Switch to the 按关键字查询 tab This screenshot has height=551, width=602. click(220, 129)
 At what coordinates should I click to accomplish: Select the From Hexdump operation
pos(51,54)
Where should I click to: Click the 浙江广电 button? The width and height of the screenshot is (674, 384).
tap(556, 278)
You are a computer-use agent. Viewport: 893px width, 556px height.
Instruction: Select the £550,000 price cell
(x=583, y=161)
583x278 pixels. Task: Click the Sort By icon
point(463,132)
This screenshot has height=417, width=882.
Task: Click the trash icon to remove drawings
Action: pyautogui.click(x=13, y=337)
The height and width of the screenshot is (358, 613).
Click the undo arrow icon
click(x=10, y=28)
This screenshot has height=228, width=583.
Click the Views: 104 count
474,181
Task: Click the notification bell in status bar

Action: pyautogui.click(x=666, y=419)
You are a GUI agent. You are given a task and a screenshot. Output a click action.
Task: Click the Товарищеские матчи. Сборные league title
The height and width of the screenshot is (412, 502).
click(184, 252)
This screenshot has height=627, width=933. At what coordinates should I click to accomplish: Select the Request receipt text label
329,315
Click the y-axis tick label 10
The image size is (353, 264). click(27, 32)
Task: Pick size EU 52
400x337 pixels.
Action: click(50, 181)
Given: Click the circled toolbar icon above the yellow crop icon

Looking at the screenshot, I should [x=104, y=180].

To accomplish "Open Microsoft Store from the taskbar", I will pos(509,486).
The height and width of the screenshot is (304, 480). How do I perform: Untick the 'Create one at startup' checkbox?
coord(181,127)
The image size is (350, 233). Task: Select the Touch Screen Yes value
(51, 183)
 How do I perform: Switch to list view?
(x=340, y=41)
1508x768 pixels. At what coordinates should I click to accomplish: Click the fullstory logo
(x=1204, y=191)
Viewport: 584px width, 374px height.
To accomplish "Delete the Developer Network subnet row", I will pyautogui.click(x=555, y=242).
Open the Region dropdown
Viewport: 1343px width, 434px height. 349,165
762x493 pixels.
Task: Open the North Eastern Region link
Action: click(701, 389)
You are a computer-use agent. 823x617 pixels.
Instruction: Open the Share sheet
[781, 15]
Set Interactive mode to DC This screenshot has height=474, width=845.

**Task brief:** All lines above that contain the word "agent" are to be copied.

**Response:**
You are a computer-use agent. Viewport: 893px width, 556px height.
You are a GUI agent. You are given a task and a screenshot. Output a click action.
You are a computer-use agent. 823x617 pixels.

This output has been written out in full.